Results are expressed as frequencies or as means ± SD. Statistical analysis was performed on the intention-to-treat and on the on-treatment populations. Continuous data were compared using paired Student’s t tests and categorical data using chi-square tests. A p value <0.05 was considered statistically significant.
Results
Dronedarone prolonged the corrected QT interval from 409 ± 65 to 417 ± 29 ms after 3 to 5 days (p = 0.25 vs baseline) and to 423 ± 39 ms after 4 weeks (p = 0.03 vs baseline). Serum creatinine increased from 0.95 ± 0.21 to 1.07 ± 0.36 mg/dl after 3 to 5 days (p <0.001 vs baseline) and to 1.04 ± 0.32 mg/dl after 4 weeks (p <0.001 vs baseline).

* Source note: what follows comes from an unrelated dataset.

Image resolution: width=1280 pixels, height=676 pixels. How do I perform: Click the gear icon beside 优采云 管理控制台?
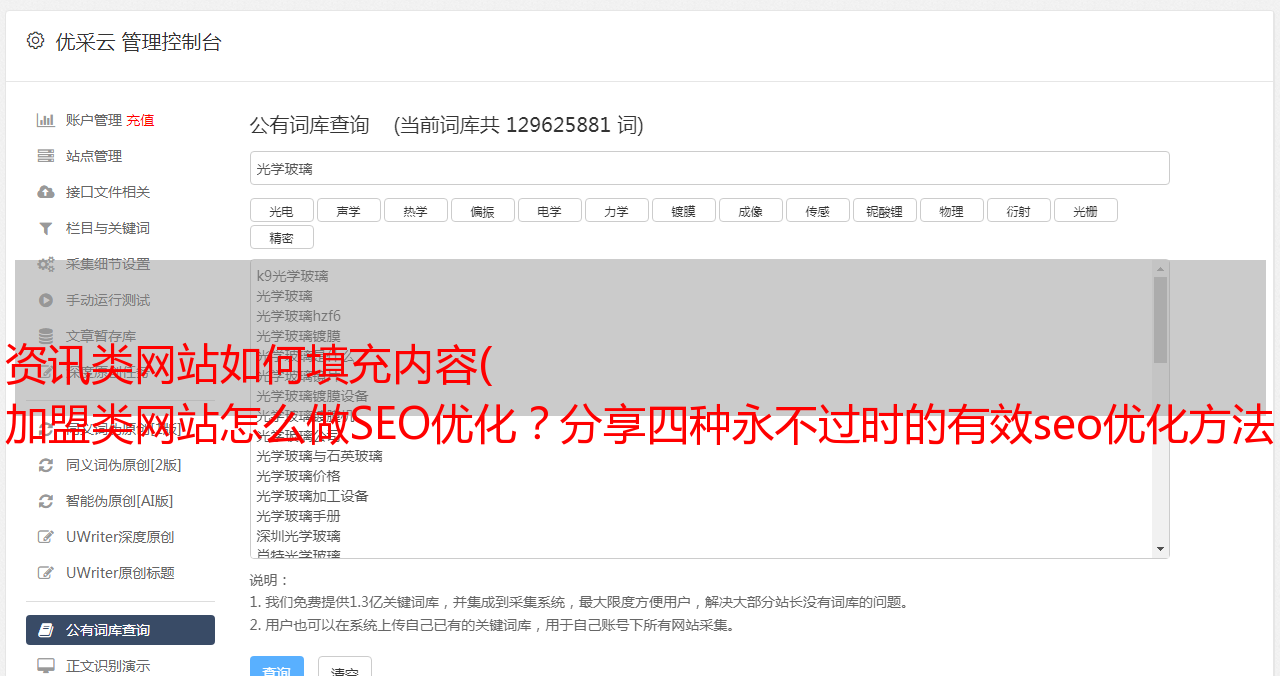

After 3 to 5 days of drug treatment, 19 patients (16%) required discontinuation because of inefficacy (i.e., failed electrical cardioversion; n = 7 [6%]) or adverse events (n = 12 [10%]). After 4 weeks, 44 patients (37%) had stopped dronedarone because of inefficacy (n = 27 [23%]) or adverse events (n = 17 [14%]). After 6 to 9 months, 25 patients (21%) had discontinued dronedarone because of inefficacy (n = 16 [13%]) or adverse events (n = 9 [8%]). Overall, dronedarone was still used after 6 to 9 months in 32 patients (27%) ( Figure 1 ). In summary, discontinuation was due to inefficacy in 50 patients (42%) and to adverse events in 38 patients (32%). Adverse events requiring discontinuation are listed in Table 2 .
| Adverse Event | n (%) |
|---|---|
| Bradycardia/atrioventricular block | 10 (8) |
| QT-interval prolongation | 5 (4) |
| Gastrointestinal side effects | 6 (5) |
| Exanthema/erythema | 5 (4) |
| Increases in hepatic enzymes | 3 (3) |
| Increases in renal laboratory values/acute renal failure | 4 (3) |
| Muscle spasm | 2 (2) |
| Sleep disturbance | 1 (1) |
| Edema of the extremities | 1 (1) |
| Hyperthyroidism | 1 (1) |
After 4 weeks and 6 to 9 months, maintenance of sinus rhythm was achieved in 40 (33%) and 24 (20%) patients, respectively. Among 34 patients who had previously undergone left atrial catheter ablation, sinus rhythm was maintained in 13 (38%) and 8 (24%) after 4 weeks and 6 to 9 months, respectively. Among the 23 patients with previous class I or III antiarrhythmic drug treatment, sinus rhythm was maintained in 5 (22%) and 4 (17%) after 4 weeks and 6 to 9 months, respectively ( Table 3 ).